— Exercise objective —
In the forum thread below about NetBackup status 12, why did the duplication job fail?

— Excerpted text —
════════════════

Solved: NetBackup 7.6.0.1 status 12 on duplication jobs

m_karampasis · ‎05-28-2015

Dear all,

We are experiencing the following issue on a specific media server most of the duplication jobs are failing with the following status:

05/22/2015 10:06:23 - requesting resource LCM_nbumsrv2_ALL_LTO
05/22/2015 10:14:32 - Info nbrb (pid=27590880) Limit has been reached for the logical resource LCM_nbumsrv2_ALL_LTO
05/27/2015 18:16:47 - granted resource LCM_nbumsrv2_ALL_LTO
05/27/2015 18:16:48 - begin Duplicate
05/27/2015 18:16:48 - Error bpduplicate (pid=37880058) cannot open /usr/openv/var/global/nbstserv/bid_file_rs_1432278383_0_0, A file or directory in the path name does not exist.
05/27/2015 18:16:48 - end Duplicate; elapsed time 0:00:00
05/27/2015 18:16:48 - started process RUNCMD (pid=37880058)
file open failed (12)

Thank you in regards.

Marianne · ‎05-29-2015

You need nbstserv logs for 22 and 23 May. Looking in today's log won't help.

════════════════

— Source material —
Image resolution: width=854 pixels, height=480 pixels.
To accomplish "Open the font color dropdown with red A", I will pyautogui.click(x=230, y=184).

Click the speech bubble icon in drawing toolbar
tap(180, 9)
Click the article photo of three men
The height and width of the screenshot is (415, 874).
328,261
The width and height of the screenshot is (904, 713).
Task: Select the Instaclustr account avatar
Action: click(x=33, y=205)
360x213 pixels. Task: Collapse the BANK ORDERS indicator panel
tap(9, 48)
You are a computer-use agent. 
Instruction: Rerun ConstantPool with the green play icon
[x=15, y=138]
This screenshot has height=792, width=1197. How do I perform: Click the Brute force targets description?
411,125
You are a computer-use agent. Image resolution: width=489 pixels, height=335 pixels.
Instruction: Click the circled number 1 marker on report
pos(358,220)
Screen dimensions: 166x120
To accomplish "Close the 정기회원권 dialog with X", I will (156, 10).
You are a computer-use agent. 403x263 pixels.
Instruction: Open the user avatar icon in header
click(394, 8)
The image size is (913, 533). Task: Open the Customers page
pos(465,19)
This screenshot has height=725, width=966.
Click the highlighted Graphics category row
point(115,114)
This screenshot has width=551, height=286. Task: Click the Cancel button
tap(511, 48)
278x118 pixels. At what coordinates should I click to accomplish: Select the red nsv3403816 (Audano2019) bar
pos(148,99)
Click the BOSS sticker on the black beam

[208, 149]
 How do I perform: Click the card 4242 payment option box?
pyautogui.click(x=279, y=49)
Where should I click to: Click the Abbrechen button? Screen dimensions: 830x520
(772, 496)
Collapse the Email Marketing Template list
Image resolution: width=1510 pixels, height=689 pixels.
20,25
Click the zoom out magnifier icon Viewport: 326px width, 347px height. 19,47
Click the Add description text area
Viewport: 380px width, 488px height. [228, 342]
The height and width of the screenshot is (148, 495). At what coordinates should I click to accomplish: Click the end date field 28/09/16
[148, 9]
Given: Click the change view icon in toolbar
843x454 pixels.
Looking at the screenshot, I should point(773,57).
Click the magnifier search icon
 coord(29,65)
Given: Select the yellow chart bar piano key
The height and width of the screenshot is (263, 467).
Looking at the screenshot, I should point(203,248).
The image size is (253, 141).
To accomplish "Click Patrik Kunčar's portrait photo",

════════════════

— Result of this task —
It failed because bpduplicate could not open /usr/openv/var/global/nbstserv/bid_file_rs_1432278383_0_0, since a file or directory in the path name did not exist. That produced the "file open failed (12)" status.